- Steady persistence in a course of action, a purpose, a state, etc., esp. in spite of difficulties, obstacles, or discouragement.
- Theology. continuance in a state of grace to the end, leading to eternal salvation.
- A nine-month-old boy learning…. just about anything.
I watched Micah bounce in his Jump-n-Go for about 30 minutes straight and I realized, if I were to merely copy his actions throughout the day, I really don’t think I could physically make it past day three. It’s no wonder he sleeps 15 hours a day (12 at night plus 3 in naps). When he’s not jumping continuously for hours, he’s climbing or crawling until he’s ready to pass out. He sleeps and then it starts all over again. Sometimes I find myself laying on the floor in his nursery, just watching him crawl over my legs, up on the changing table, back down across the room, over my head, up on the crib, back down and over my arm, up to the door, back down… He is in constant motion. Even while he is in my lap nursing, he is fidgeting. He’s either swinging his arms around or trying to crawl around on my lap without breaking suction. (Pretty impressive if you ask me!) Forget Jillian Michaels… I’m just going to start copying my baby and I’ll lose the weight in no time.
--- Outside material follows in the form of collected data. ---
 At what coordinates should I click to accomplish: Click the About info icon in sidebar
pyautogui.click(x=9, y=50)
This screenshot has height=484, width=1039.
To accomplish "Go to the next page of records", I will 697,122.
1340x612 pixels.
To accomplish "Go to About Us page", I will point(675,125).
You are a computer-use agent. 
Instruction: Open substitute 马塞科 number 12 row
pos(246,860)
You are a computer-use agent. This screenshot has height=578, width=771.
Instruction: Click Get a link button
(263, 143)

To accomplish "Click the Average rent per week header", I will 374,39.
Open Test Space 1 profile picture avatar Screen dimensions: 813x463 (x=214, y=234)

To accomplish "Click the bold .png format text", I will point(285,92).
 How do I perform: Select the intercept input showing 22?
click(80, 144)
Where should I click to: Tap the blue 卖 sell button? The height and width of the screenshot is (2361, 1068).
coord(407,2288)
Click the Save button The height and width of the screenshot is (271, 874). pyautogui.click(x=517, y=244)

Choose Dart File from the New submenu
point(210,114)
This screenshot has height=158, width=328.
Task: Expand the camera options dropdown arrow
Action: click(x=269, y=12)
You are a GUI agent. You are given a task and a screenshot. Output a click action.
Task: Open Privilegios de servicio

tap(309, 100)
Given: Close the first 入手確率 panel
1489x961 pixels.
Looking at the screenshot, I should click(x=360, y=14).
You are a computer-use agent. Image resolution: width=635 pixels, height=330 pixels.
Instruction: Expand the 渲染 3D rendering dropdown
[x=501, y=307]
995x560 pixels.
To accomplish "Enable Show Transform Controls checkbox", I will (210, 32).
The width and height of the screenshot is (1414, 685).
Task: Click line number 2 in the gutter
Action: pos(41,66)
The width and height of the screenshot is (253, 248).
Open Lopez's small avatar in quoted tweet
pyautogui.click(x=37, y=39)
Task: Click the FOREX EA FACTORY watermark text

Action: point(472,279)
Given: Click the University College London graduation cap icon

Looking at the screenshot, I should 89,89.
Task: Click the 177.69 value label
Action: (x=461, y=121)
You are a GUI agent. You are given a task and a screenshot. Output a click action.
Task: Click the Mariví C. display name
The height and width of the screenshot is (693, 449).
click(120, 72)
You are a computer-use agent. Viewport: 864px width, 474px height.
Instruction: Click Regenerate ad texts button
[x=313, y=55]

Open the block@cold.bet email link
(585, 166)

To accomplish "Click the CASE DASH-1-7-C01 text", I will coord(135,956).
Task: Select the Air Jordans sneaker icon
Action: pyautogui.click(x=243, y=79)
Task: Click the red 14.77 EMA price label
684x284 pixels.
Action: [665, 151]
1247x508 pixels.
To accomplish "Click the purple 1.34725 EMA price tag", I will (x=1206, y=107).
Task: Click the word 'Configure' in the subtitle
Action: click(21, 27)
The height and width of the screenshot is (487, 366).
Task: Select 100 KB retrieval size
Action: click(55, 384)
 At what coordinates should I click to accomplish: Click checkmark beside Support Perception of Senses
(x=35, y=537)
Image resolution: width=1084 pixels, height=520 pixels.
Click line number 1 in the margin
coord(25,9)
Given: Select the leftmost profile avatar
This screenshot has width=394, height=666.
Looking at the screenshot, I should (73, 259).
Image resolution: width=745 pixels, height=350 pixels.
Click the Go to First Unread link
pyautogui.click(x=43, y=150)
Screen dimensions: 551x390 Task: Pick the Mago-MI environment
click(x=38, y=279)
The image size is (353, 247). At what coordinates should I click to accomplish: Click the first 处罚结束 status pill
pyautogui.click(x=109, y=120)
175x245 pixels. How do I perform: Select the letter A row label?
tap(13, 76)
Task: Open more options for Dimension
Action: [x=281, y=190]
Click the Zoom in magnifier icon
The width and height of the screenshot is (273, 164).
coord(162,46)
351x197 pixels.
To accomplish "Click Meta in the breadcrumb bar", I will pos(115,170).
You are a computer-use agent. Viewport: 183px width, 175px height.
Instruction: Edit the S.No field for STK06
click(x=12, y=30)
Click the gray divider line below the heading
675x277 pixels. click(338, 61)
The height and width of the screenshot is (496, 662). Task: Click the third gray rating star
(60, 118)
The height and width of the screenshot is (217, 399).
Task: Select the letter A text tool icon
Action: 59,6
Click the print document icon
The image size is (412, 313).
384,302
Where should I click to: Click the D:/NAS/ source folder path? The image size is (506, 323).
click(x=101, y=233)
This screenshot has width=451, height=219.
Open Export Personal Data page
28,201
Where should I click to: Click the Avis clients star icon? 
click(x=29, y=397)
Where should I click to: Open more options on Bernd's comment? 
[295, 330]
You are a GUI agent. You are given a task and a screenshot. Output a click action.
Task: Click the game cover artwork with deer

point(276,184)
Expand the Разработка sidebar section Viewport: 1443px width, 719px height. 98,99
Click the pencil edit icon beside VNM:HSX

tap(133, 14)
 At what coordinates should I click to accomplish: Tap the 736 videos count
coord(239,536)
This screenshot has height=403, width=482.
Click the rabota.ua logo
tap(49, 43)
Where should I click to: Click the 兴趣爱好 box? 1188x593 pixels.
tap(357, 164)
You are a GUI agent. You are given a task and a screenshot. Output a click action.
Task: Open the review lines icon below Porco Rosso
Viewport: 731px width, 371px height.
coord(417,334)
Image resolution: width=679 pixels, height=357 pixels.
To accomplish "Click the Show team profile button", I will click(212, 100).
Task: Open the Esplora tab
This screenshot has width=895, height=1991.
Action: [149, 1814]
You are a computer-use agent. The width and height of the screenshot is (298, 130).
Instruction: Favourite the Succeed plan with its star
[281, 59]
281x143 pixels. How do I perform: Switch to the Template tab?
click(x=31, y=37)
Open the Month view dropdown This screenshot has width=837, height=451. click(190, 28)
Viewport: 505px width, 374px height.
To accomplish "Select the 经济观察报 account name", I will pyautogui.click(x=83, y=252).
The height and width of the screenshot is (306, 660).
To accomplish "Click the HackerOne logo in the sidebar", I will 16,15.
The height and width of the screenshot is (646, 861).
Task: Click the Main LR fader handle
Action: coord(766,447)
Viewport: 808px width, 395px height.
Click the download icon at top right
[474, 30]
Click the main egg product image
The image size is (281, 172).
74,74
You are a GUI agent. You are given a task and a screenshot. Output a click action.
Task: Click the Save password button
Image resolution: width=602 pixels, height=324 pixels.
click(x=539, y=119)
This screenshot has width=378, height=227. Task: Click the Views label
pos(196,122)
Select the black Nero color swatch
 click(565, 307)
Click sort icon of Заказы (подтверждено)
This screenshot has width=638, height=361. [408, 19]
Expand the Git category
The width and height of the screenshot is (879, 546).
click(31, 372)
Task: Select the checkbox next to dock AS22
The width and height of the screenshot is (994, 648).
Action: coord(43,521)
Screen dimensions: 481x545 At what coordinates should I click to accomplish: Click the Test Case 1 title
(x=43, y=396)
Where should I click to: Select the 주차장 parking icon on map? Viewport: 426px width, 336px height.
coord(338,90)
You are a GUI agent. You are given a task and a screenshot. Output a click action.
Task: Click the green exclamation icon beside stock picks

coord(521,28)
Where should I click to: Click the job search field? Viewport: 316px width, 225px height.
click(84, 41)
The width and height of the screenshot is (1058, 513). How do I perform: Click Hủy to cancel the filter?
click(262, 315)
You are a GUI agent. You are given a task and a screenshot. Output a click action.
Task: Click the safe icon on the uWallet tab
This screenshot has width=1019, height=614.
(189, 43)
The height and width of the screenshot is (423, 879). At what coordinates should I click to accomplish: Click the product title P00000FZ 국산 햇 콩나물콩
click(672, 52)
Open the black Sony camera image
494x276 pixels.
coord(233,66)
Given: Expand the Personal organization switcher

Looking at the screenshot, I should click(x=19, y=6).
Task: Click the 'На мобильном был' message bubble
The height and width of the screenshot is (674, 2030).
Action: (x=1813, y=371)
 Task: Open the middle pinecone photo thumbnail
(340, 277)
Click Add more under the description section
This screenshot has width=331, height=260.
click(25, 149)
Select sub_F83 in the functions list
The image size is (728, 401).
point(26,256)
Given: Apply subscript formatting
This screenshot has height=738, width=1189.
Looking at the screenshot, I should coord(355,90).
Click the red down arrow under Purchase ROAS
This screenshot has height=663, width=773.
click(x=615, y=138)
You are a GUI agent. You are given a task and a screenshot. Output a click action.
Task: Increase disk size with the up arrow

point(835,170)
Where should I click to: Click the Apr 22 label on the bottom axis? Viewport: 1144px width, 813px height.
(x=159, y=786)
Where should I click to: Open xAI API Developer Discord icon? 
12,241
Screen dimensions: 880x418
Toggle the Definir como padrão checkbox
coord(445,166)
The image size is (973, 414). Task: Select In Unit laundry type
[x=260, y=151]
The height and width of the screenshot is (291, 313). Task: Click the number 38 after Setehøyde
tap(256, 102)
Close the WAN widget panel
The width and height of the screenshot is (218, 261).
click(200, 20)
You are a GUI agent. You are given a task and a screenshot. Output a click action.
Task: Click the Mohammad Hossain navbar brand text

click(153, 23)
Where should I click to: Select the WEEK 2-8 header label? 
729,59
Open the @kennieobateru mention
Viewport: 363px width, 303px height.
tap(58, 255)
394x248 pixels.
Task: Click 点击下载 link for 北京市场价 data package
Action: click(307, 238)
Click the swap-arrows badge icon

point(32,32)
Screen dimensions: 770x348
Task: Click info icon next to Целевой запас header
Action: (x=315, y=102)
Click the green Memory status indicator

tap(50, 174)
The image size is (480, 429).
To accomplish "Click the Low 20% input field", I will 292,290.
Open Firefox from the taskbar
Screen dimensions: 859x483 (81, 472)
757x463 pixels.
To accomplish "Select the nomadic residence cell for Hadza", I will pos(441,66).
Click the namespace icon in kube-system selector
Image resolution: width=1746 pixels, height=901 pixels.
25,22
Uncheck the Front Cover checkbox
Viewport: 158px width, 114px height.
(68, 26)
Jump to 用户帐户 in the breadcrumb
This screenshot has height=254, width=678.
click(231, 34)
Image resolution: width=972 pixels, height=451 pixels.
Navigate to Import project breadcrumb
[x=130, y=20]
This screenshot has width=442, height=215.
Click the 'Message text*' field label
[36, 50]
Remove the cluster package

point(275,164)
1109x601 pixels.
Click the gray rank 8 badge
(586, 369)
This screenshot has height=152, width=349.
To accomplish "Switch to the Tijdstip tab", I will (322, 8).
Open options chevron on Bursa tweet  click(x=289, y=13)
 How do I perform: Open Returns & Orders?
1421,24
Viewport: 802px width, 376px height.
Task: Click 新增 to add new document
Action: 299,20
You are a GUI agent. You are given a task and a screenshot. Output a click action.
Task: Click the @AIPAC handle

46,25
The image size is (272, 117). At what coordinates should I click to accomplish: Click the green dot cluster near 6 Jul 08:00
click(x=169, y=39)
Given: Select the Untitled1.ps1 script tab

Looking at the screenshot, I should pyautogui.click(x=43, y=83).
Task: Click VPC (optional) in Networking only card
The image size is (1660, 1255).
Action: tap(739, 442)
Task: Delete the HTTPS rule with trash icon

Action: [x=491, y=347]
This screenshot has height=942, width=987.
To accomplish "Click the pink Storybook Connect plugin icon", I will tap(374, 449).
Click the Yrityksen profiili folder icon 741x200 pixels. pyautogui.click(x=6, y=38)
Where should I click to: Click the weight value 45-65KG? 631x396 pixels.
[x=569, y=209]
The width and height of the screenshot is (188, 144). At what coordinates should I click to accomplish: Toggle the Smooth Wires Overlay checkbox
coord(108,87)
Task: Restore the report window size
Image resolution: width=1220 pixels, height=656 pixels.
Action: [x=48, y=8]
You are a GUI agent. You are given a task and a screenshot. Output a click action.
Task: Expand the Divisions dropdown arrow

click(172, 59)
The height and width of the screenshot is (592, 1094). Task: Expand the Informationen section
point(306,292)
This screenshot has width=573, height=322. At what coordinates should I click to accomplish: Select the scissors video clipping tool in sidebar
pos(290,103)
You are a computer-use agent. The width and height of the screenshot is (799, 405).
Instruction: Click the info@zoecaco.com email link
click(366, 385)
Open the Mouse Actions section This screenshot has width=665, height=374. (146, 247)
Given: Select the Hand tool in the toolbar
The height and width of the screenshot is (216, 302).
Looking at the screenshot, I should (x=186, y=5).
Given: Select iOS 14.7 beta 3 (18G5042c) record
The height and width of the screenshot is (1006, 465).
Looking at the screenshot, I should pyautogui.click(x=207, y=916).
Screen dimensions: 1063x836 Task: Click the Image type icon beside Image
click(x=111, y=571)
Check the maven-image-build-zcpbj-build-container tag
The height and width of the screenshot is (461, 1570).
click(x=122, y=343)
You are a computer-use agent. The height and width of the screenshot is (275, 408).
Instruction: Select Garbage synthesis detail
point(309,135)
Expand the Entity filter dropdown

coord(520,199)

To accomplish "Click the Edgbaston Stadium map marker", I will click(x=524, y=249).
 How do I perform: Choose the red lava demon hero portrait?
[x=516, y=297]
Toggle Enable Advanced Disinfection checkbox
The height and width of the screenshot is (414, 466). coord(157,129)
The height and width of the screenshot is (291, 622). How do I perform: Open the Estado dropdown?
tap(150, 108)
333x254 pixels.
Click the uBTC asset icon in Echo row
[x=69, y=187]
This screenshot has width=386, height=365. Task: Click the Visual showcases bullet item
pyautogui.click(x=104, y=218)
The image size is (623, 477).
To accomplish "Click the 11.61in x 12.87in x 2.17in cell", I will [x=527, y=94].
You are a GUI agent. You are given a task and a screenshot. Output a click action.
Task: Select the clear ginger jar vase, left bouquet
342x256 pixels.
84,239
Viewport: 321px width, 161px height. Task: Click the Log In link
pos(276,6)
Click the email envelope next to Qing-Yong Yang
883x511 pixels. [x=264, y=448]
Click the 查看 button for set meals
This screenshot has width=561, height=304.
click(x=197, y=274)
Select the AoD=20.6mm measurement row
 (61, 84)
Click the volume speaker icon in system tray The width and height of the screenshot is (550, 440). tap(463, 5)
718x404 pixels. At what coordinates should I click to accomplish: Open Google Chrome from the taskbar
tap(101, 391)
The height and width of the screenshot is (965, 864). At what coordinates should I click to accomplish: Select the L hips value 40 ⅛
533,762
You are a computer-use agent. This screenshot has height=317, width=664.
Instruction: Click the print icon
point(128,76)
It’s a good thing babies are so persistent, otherwise we’d have a lot of people laying around, not walking or feeding themselves. At what point do we start giving up? Is it the first time someone says, “you’ll never get this”? Is it on the 73rd failed attempt? What is the driving force that propels these little legs to keep going all day and how is it lost?
I wish I could bottle that youthful energy and drive and apply it to my spiritual life. In college, I was like Micah. I was so incredibly thirsty for God. I was reading my bible or on my knees every time I got a spare minute and I lived for it. I kept going, without ceasing; with every ounce I pursued the kingdom. I needed to walk with God, and no matter how many times I fell right on my butt, I kept getting right back up and continued on.
And then I left college and I started a job in a different city, away from my family and friends. I didn’t make the effort to plug into my new church at the same level as I had in college. We ran out of money and I started working as an Assistant Manager at Walgreens and that was the final straw. It wasn’t just the horrible hours or the low morale. It was the culture of the company. No respect for my requests to have Sunday mornings off. No compassion for the injuries I sustained while I worked there. Everyone was always looking behind them for the next person to stab them in the back. Before long, I was so far gone, I started having panic attacks. As I drove to work one morning, I felt my chest tighten and my throat close. My face got numb and I crumbled under a state of absolute fear. I didn’t even realize what was happening. I felt like I was dying. When I finally quit, I came home each night only to realize that I had lost a huge part of my relationship with my husband. It had been so long since we had spent any extended amount of time together that we didn’t even know what to talk about anymore. It felt weird.
It took several months to repair everything.
I can honestly say that my marriage is in the greatest shape it’s ever been, but I have never fully recovered spiritually. I know it’s my own fault, but I can’t even put my finger on what’s wrong. I used to pray with such passion, and now I feel like one of those people who pretend to talk on their cell phone so they don’t feel so alone while they walk through the mall. I get through a paragraph of my bible and suddenly my mind is a million miles away. I sing worship songs at church and I feel like the words are coming out of my mouth, but the meaning is hidden and I’m more focused on whether I’m in tune. (It’s one of the reasons I quit choir.) I feel like I have no focus… no attention span.
When I was in fourth grade, my mom let me wear her necklace to school. I think it was a locket. I was outside playing at recess and I heard the whistle blow. I couldn’t have been farther from the door, so I had to run. As my feet hit the ground, I felt the necklace toss about my neck and I began to worry that it would snap, so I clasped my hand around it as I ran. Only my arms continued to pump, despite my attempts to hold the pendent close to my heart, my arm swung, my hand jerked, the chain broke and the charm was tossed behind me. I desperately searched in the grass around me but the whistle continued to blow. My heart sunk and I ran inside, doubtful I would ever find it again. I didn’t.
Once in a while, everything comes into focus, and for a few brief moments, I am back. I have an intense moment of spiritual clarity. I taste that hunger once again. I feel the warmth of that passion at my finger tips. But just as I begin to tighten my grip around it, it dissolves in the busyness of my mind, drowned in a sea of too much thought. The news, my pregnancy blog, my chores, my baby’s needs, my dinner plans, my bills… all come flooding in and it’s gone. A necklace lost in a grassy field.
Is it because I’m trying to hold onto this thing while I continue to run through the rest of my day, my month, my year? Perhaps I should have taken a moment to stop and put that necklace in my pocket. Maybe I’m not taking enough time to really stop thinking about everything else and focus on my relationship with God, and that is why it is suffering. Whatever I’m doing… it’s not working. It’s not enough. I need to find another way to turn everything else off. It’s easy to turn off the TV, silence my phone and shut down the computer, but how do you silence everything else?